Leave the Grave Green, Etched City

This shabbat I read Deborah Crombie's third book, Leave the Grave Green, and it got me thinking about what separates a competent mystery from a really engaging one. Not that the musing went anywhere... Leave the Grave Green should by all rights have been an excellent novel; the characters are richly drawn, the solution to the mystery isn't annoying, and the setting is well-done.

And yet, something was missing. Maybe it's the chemistry between the two main characters, which I've never quite bought. Maybe it's the way she seems to be reaching for a deep thematic resonance between the prologue and the main events of the story, a resonance that just never really develops. The book starts with an accidental drowning in a river, then jumps forward 20 years to another drowning in a river, but this time it was murder. But, other than the bald fact that we know that the first one happened, its dramatic possibilities are never really exploited -- it could just as easily have been a death by fire or a snakebite. In some ways, it was worse than not having the prologue at all, because then I wouldn't have been waiting for an emotional payoff that never comes.

I also read Bishop's The Etched City. Bishop is writing in the same vein as Jeff Vandermeer in City of Saints and Madmen, about a decadent city where strange and nasty things happen, and where the characters are as likely to be anti-heroes as not. I think Vandermeer is more successful, though, for two reasons. One is that the world of Ambergris is accessed through short stories, not one monolithic novel, which means that the characters don't have time to pall on us.

Secondly, Vandermeer is more audacious.
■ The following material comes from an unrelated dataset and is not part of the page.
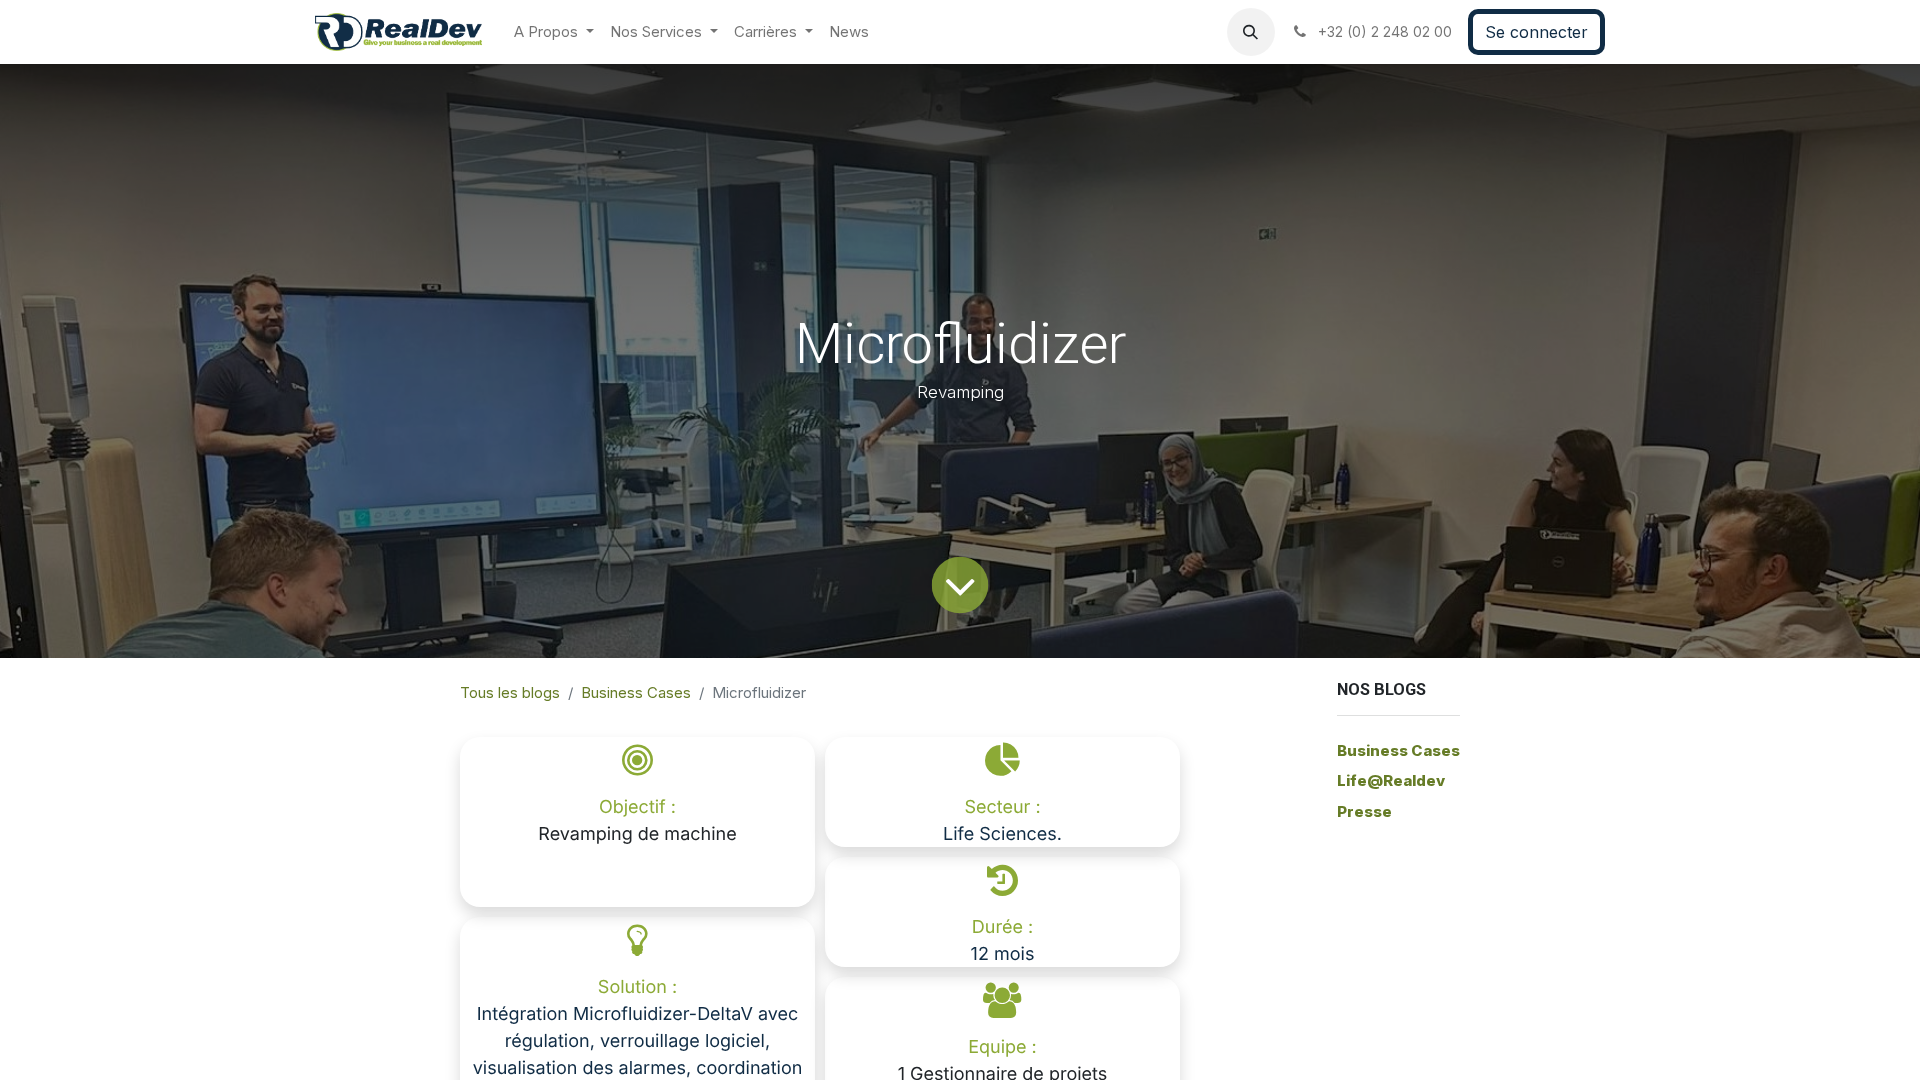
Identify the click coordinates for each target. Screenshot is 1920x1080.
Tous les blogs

His inexplicable events are on a grand scale -- a whole city disappears, for example. There's a hint that there might be an explanation, but there's also a feeling that strange things just happen. In The Etched City, unexplained things happen, but they're on a smaller scale, so they don't have a sense of cosmic significance. So readers end upwondering what those events mean -- is Bishop trying to point to deeper forces or not?

Overall, it's still a very good book, with a sense of a deep world which we're just catching glimpses of, and Bishop has a flair for using odd words that adds to the feeling of a decadent civilization. It's probably a pity that I read it so close to City of Saints and Madmen -- it might have seemed better if I'd read it at some other time.